Medio Ambiente El Salvador , El Salvador, Viernes, 27 de septiembre de 2019 a las 08:03

Restoring land in Latin America shows big potential for climate mitigation

First inventory of restoration projects across Latin America and the Caribbean shows where the potential lies for climate mitigation and provides a compass towards reaching the Bonn Challenge

CIAT/DICYT Land restoration in Latin America and the Caribbean (LAC) is picking up pace, but scaling up projects is critical if the region wants to meet its pledges under the Bonn Challenge, which aims to restore 350 million hectares of degraded and deforested land worldwide by 2030. A new study led by the International Center for Tropical Agriculture (CIAT) and Wageningen University supplies a first map of restoration projects in Latin America and shows their potential to mitigate climate change through restoring forest cover.

 

Researchers took stock of the location, goals, and activities of 154 projects in LAC, starting a database to guide practitioners in scaling up restoration. They mapped projects under five initiatives working towards the Bonn Challenge goals – the Initiative 20x20, the Global Environment Facility (GEF), the Clean Development Mechanism (CDM), the Forest Investment Program (FIP), and independent local projects – in tandem with mapping the potential biomass increase that forest restoration could achieve across the region’s various ecosystems.

 

 

In LAC, many of the ongoing or planned projects are located in regions where there is high potential for increased biomass, such as the tropical and subtropical forest ecosystems on the edges of the Amazon Basin, Southeast Brazil, and Central America. While all projects can provide more forest biomass for carbon sequestration, results show that CDM, FIP, and local projects have the biggest capacity to do so. Local level projects also focused on areas with high carbon sequestration potential, and CDM projects focused on forestry plantation efforts. Projects associated with the Initiative 20x20 pursued a diverse set of goals in a wider range of landscapes and was less focused on carbon sequestration.

 

While all projects mainly aim to increase vegetation cover, recover biodiversity and critical ecosystem services, restoration takes many faces across LAC, which impacts how much carbon a restored area will be able to capture, the study shows.
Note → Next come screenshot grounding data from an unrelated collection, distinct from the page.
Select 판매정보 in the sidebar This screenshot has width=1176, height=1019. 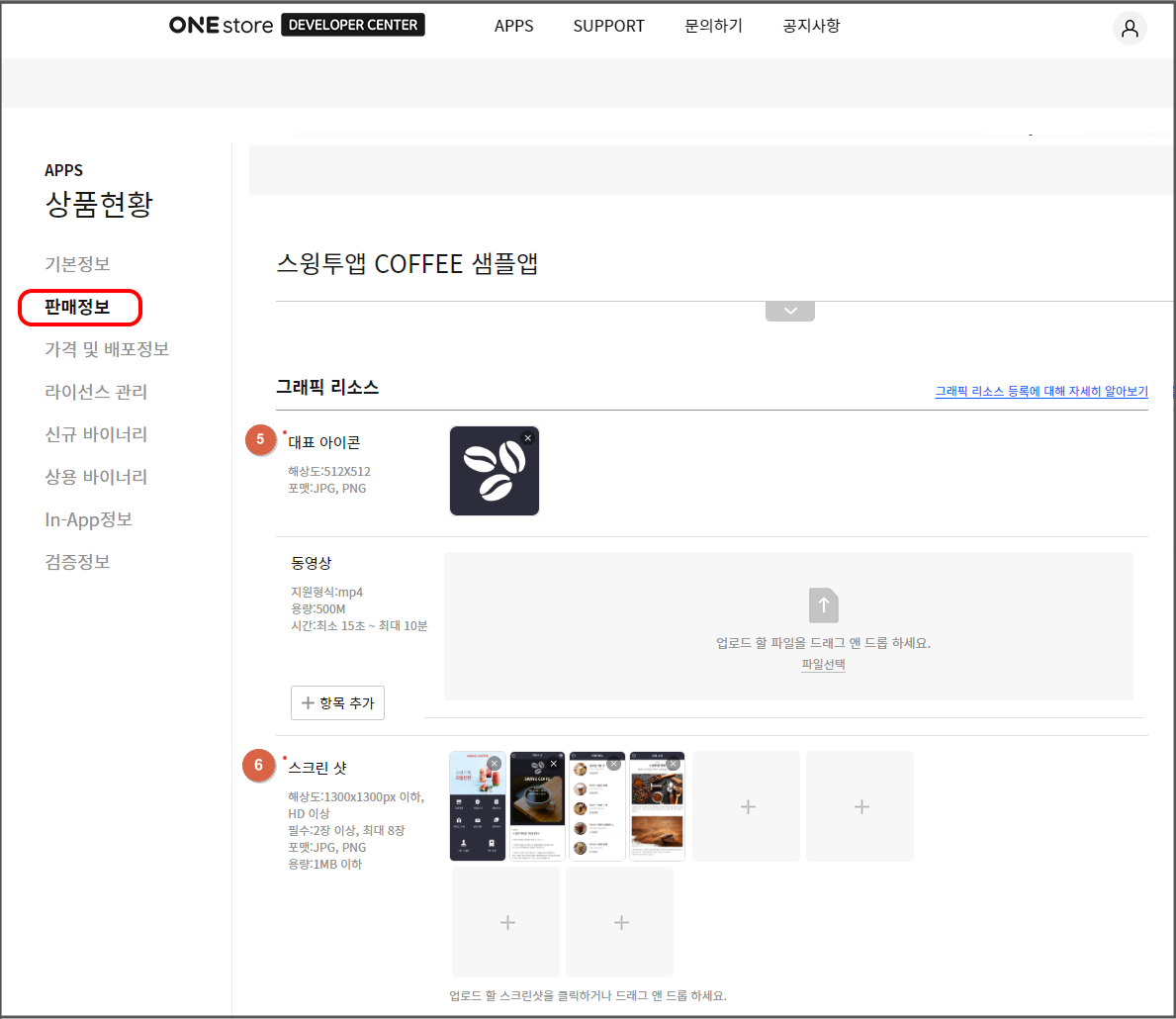(78, 308)
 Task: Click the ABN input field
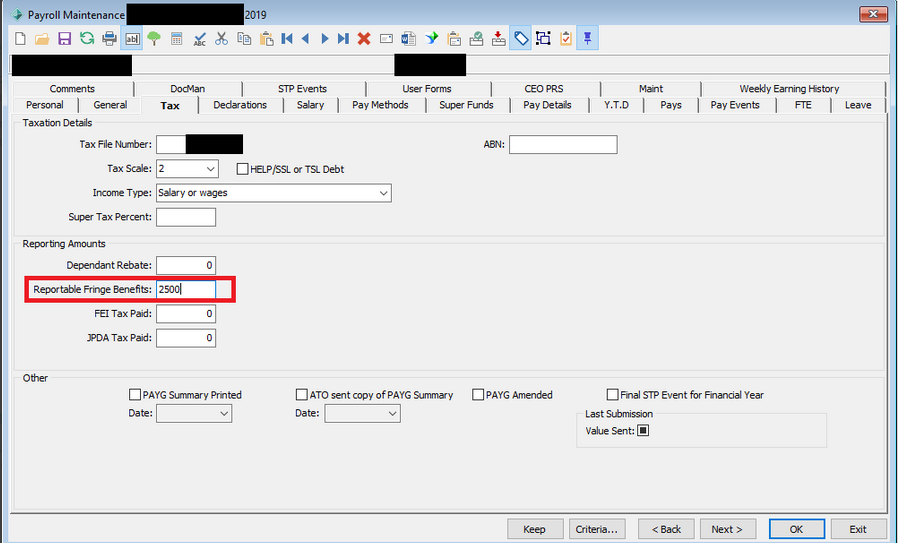pyautogui.click(x=563, y=145)
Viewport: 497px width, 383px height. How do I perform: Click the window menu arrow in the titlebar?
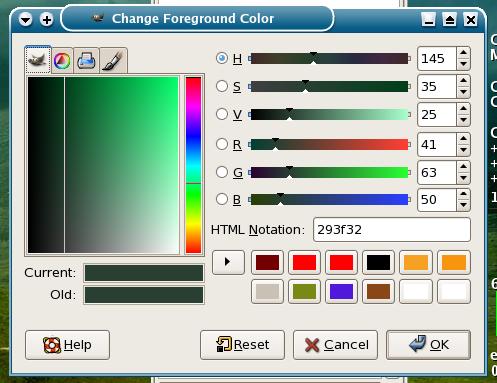click(x=26, y=20)
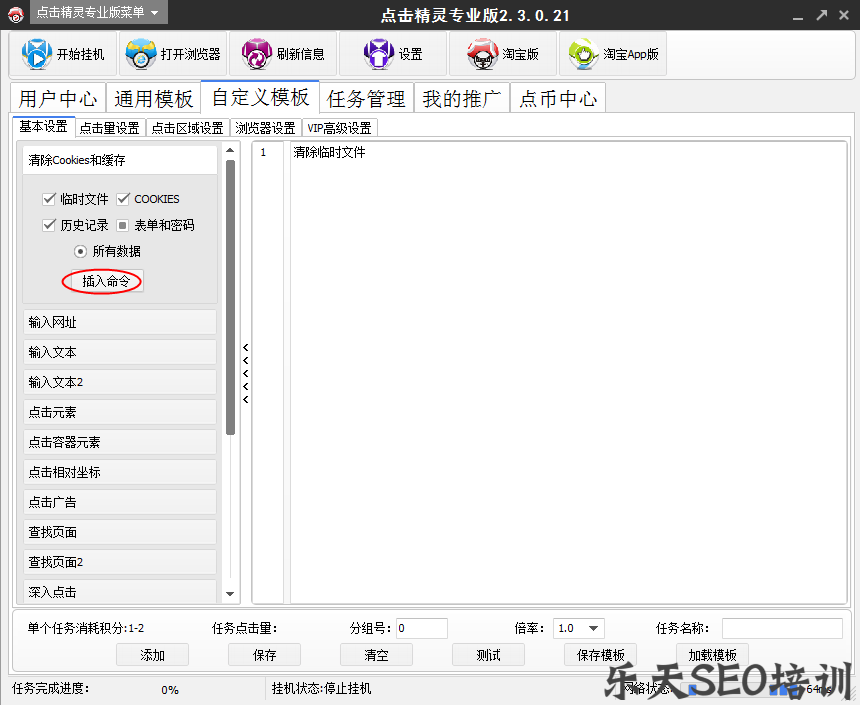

Natural regeneration is the most popular choice for restoring vegetation, along with assisted regeneration and mixed plantations. GEF, FIP, and local restoration projects preferred this low-cost, carbon sink approach, point out the researchers. These “may contribute widely to climate change mitigation,” the study says.

 

“Natural regeneration is a cost-effective restoration method,” said Verchot. “You don’t have to invest in seedling production and plantations. On the other hand, you get what you get. In degraded lands, you get pioneer species; it might take decades to get back the pre-disturbed mix of species.”

 

Drylands out of the restoration spotlight

 

The study is the latest on the topic by Verchot and colleagues, including a paper published earlier this year that created a typology of land restoration in Latin America and the Caribbean. The study categorized three main restoration types, with the main defining variables being project area under restoration, amount of funding received, source of funding and monitoring efforts.

 

Only 25 percent of restoration projects surveyed in Latin America focus on degraded drylands, the research shows, despite their exposure to desertification, loss of biodiversity, food insecurity, and climate change. Visualizing the region’s potential for more carbon-storing vegetation can help project developers spot which degraded drylands are in need of restoration. Donors and funding mechanisms that finance the projects have a big say on the goals and activities, the study says.

 

“A diversity of projects and initiatives will contribute towards achieving the aims of the Bonn Challenge and restoring large amounts of degraded land,” conclude the authors. But to be successful, we need to tackle the problem at its source. Large-scale restoration projects first need to understand what drives deforestation and forest degradation, as well as the ecological and social climate in which they happen, so that we better manage our lands and avoid the need to restore them in the future.